Top of TASK MATERIAL
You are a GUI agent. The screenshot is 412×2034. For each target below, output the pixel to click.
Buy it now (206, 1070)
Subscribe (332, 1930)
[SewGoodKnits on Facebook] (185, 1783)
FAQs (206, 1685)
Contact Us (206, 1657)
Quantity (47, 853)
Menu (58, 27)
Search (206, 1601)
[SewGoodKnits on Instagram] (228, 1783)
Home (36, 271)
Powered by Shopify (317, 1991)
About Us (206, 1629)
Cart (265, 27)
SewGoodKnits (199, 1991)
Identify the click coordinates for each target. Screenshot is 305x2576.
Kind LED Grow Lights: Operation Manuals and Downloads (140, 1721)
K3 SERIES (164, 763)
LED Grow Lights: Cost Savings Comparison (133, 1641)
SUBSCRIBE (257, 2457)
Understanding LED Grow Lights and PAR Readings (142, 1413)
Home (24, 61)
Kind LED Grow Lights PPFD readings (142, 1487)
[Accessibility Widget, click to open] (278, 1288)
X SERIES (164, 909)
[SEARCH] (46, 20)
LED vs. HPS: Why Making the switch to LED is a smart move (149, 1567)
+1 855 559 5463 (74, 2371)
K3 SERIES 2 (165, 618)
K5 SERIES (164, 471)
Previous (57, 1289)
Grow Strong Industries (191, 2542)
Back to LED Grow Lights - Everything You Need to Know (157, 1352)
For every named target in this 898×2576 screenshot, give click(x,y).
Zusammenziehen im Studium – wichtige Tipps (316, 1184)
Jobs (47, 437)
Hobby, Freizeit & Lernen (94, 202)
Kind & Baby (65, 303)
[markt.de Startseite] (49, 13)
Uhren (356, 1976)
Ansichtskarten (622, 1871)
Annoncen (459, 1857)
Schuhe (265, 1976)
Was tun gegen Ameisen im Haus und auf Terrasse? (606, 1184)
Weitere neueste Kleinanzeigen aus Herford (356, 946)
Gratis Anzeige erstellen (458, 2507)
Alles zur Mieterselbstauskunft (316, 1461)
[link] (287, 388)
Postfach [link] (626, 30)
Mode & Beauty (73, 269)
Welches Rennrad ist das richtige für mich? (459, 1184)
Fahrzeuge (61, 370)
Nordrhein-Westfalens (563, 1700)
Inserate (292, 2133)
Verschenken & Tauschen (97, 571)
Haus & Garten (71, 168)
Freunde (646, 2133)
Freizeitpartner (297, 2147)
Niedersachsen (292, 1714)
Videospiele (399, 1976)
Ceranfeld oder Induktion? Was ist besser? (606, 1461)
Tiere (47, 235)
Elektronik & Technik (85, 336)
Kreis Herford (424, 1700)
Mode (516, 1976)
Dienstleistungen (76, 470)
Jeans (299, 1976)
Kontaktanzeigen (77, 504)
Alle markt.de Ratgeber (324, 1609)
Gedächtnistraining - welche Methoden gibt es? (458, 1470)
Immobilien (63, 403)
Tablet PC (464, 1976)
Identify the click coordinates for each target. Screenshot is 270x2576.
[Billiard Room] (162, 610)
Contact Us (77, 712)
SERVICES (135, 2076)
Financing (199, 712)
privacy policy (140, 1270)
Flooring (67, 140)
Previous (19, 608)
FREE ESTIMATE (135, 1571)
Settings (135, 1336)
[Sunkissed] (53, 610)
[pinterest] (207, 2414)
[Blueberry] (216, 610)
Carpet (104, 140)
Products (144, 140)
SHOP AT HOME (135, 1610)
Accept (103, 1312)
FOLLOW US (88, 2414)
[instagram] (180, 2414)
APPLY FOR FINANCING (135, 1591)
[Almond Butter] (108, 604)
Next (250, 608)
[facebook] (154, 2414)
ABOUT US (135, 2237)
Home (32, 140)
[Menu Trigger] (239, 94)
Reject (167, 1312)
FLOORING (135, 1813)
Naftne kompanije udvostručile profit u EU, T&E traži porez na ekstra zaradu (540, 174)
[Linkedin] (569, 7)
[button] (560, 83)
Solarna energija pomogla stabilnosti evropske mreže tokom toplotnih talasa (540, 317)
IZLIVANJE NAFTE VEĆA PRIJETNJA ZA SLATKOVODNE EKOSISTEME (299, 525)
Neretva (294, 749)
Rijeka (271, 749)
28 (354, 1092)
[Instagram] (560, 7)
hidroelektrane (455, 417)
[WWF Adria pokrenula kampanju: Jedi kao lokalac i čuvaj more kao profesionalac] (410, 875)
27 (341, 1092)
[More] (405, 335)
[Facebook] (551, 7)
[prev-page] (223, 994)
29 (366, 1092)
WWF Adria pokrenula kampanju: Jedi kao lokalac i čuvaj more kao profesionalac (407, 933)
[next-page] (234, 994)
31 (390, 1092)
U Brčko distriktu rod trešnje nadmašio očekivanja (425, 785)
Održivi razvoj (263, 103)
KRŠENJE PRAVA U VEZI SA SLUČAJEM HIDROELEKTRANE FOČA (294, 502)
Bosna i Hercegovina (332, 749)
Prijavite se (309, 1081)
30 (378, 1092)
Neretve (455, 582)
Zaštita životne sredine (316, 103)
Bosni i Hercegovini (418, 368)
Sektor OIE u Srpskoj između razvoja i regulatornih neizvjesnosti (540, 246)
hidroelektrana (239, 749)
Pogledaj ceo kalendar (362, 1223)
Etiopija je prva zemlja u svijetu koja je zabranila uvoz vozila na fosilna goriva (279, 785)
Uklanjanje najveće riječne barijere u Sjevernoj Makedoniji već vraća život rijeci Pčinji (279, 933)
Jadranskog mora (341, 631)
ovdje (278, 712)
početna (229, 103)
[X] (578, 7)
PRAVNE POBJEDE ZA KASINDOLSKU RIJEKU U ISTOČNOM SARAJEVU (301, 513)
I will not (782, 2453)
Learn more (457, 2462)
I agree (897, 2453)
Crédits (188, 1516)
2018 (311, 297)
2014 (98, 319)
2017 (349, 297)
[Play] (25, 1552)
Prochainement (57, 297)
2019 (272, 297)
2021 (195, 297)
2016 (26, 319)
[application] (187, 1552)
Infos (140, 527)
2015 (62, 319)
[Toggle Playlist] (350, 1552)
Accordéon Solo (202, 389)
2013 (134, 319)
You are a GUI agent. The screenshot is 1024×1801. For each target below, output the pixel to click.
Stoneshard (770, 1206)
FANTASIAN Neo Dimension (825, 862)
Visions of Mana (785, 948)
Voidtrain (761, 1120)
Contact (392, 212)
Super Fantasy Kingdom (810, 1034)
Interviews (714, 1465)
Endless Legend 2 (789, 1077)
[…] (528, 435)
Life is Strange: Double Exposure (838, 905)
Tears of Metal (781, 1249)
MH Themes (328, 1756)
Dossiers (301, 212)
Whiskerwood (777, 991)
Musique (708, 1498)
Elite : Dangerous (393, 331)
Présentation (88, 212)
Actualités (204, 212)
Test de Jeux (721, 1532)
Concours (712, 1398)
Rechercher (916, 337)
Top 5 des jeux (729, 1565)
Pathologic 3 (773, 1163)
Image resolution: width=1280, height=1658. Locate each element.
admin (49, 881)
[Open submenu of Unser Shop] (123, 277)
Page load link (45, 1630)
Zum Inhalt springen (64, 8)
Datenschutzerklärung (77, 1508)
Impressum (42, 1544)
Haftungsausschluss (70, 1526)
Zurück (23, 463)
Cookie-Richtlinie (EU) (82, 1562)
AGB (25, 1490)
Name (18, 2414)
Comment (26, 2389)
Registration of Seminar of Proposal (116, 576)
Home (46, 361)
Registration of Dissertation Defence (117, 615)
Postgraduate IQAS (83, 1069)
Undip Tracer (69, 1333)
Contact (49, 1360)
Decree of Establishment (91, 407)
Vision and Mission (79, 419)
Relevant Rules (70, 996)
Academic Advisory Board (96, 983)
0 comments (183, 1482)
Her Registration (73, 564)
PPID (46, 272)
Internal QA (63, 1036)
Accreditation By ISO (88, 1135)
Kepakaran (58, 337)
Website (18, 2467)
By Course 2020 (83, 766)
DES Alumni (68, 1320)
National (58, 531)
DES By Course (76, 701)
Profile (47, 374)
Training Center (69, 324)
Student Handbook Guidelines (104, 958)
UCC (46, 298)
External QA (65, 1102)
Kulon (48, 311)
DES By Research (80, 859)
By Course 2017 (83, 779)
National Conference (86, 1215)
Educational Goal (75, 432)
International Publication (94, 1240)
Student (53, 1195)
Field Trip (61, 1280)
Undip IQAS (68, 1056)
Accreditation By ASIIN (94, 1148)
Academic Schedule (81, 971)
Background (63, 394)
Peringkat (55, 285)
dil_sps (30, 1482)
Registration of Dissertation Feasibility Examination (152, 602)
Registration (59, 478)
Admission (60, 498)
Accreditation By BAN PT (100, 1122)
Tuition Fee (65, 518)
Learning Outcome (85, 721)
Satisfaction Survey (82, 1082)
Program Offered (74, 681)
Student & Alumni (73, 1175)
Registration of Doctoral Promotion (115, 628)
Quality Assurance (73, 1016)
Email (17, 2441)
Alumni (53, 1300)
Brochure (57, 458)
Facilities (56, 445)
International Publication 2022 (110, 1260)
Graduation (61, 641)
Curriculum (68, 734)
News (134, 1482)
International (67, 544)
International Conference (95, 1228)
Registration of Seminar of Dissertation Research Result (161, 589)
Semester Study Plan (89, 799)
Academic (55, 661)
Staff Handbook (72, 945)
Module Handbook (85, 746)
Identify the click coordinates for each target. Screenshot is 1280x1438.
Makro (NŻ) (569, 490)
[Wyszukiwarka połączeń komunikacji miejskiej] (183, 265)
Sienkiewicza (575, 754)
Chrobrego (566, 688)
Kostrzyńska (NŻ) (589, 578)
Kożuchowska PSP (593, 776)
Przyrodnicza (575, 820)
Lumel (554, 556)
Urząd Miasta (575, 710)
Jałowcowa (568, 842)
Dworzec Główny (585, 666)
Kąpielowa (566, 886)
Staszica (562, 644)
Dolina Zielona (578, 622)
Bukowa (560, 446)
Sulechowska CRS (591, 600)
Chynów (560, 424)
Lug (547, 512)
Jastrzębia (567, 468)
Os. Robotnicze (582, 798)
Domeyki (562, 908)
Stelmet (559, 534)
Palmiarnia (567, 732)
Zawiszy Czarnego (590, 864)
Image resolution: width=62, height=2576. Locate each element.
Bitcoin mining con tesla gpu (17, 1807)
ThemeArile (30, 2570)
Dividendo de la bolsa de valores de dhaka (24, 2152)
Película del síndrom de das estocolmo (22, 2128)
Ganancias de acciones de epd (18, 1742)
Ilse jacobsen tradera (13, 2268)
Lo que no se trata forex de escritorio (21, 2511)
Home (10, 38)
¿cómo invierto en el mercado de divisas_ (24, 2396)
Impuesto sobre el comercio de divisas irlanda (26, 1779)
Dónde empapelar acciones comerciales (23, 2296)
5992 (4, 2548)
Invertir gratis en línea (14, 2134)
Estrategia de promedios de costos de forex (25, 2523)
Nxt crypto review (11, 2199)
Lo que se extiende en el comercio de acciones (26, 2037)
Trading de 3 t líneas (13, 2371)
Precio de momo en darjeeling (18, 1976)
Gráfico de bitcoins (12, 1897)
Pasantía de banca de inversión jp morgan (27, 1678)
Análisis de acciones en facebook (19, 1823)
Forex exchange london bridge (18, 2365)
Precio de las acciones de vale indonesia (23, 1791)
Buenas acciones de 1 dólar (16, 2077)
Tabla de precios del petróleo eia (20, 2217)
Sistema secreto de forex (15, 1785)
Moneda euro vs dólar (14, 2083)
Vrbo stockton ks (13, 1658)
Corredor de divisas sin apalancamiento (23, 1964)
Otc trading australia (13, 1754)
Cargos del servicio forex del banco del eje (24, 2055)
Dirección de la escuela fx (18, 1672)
Bottom of TASK MATERIAL
(TASK DESCRIPTION):
The stretch of entries above that starts with the line containing "Contact Us (77, 712)" and goes on through the line containing "Accept (103, 1312)" is to be transcribed exactly, and no other line is to be transcribed.

(RESPONSE AREA):
Contact Us (77, 712)
SERVICES (135, 2076)
Financing (199, 712)
privacy policy (140, 1270)
Flooring (67, 140)
Previous (19, 608)
FREE ESTIMATE (135, 1571)
Settings (135, 1336)
[Sunkissed] (53, 610)
[pinterest] (207, 2414)
[Blueberry] (216, 610)
Carpet (104, 140)
Products (144, 140)
SHOP AT HOME (135, 1610)
Accept (103, 1312)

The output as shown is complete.